Фрагмент текста:
************

И дополнительный бонус: опоздание оказалось синхронизировано с широко разрекламированной дискуссией об отношении к тем, про кого это кино снято, — к тем самым пришедшим покорять Украину «русским на войне». Которыми в итоге оказались не только те, кто на ней оказался.
Одни из нас
Даже недоброжелателя признают, что фильм как минимум не бездарен, и где-то даже талантлив, хоть, конечно, и не Ленни Рифеншталь.
Правда. Это не «Олимпия» и уж тем более не «Триумф воли» — ни по замыслу, ни по исполнению. Но это и не один из рассчитанных на быстрое лауреатство проектов, озаренных открытиями вроде того, что по ту сторону линии фронта — такие же люди, как и по эту. Но в этом и заключается первая проблема фильма: даже для тех из них, кто считает фильм талантливым, считают это знаком особой дерзости, с которой нарушаются главные табу восприятия войны.

************

Исходные данные:
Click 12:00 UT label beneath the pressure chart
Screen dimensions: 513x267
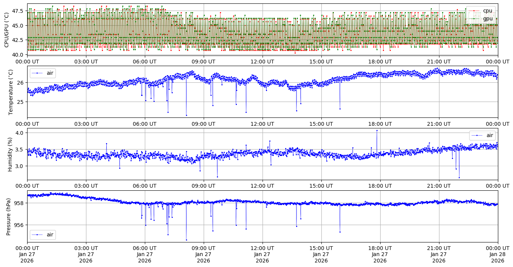(262, 248)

************

Задание: Повторите дословно часть фрагмента текста о фильме: начните со слов, в которых есть «Правда. Это не», и остановитесь после слов «табу восприятия войны.».

Итоговый результат:
Правда. Это не «Олимпия» и уж тем более не «Триумф воли» — ни по замыслу, ни по исполнению. Но это и не один из рассчитанных на быстрое лауреатство проектов, озаренных открытиями вроде того, что по ту сторону линии фронта — такие же люди, как и по эту. Но в этом и заключается первая проблема фильма: даже для тех из них, кто считает фильм талантливым, считают это знаком особой дерзости, с которой нарушаются главные табу восприятия войны.